Now: Same engine with new paint and number heading west to Rutherford, NJ. (photo by Michael William Sullivan):
Sullivan, who works at New Jersey Transit’s Hoboken Terminal, says what was then Penn Central’s 3182 engine is now NJ Transit’s 4210 engine.
He says NJ Transit picked up the engine in 1994, after it was converted for passenger service, stopped in Hoboken this morning and will likely run for another 10 years.
“Sure, they are old and tired, but they are the easiest to fix and get back into service,” he writes.
He adds a history of the transformation of the locomotive from Penn Central 3182 to NJ Transit 4210:
It was built as PC GP40 3182 for the Penn Central in October 1968 at the EMD plant in LaGrange, IL with serial number 34624. This means it was still a bit fresh when it started. fled.
It was inherited by Conrail on 1 April 1976 where it became CR 3182. Conrail retired it in the mid-1980s as part of a massive purge of older locomotives. It sat on mothballs for a long time in Altoona, Pennsylvania, while they figured out what to do with all those engines.
In the early 1990s, NJ Transit needed a lot of new locomotives as part of a major modernization project that was well underway. Conrail had already rebuilt a handful of older GP40Ps that NJ Transit had inherited from New Jersey’s Central Railroad into GP40PH-2s and they wanted more like them.

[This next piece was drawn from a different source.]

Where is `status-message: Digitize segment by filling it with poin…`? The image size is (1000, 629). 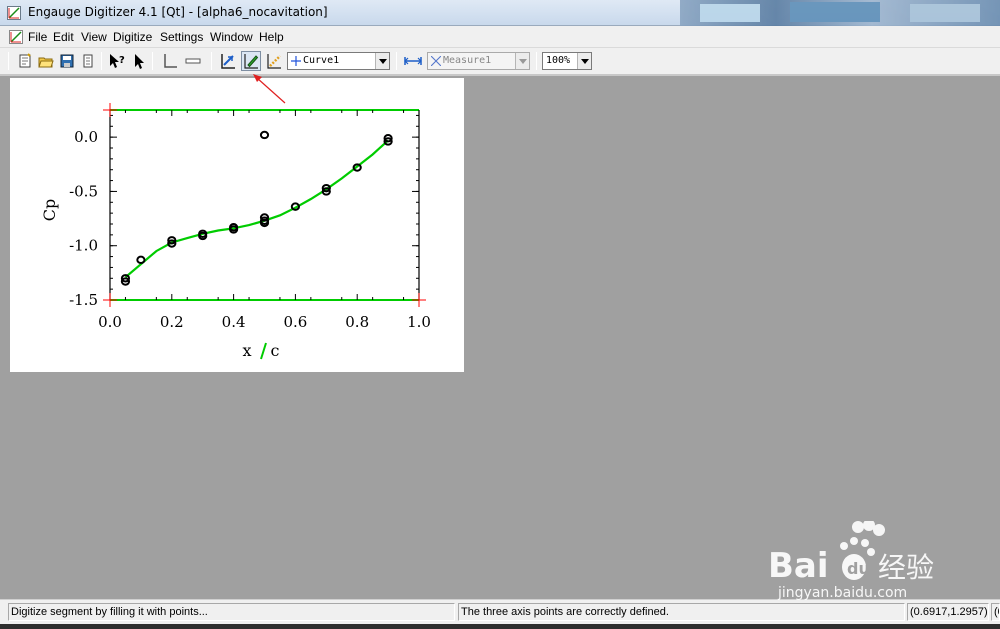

Conrail offered to rebuild a batch of their retired GP40s for NJ Transit, they ended up ordering 19. 3182 happened to be part of that batch of rebuilds.
3182 was extensively rebuilt at Conrail’s Juniata Locomotive Shops in Altoona, Pennsylvania, where its frame was lengthened and a HEP (Head End Power) secondary engine installed that would provide passenger car power for lights, the HVAC and everything the cars needed. It arrived at NJ Transit in May 1994 as NJTR GP40PH-2B 4210 and is still in service to this day with no final retirement date in sight.
GP40PH-2B? Williams writes:
GP = general purpose
40 = EMD 40 class locomotives
P = Passenger
H = HEP (head feed) equipped
-2 = EMD Solid State Electronics -2
B = Third order of GP40PH-2 for NJ Transit
Top photo from BPL’s Brearley collection.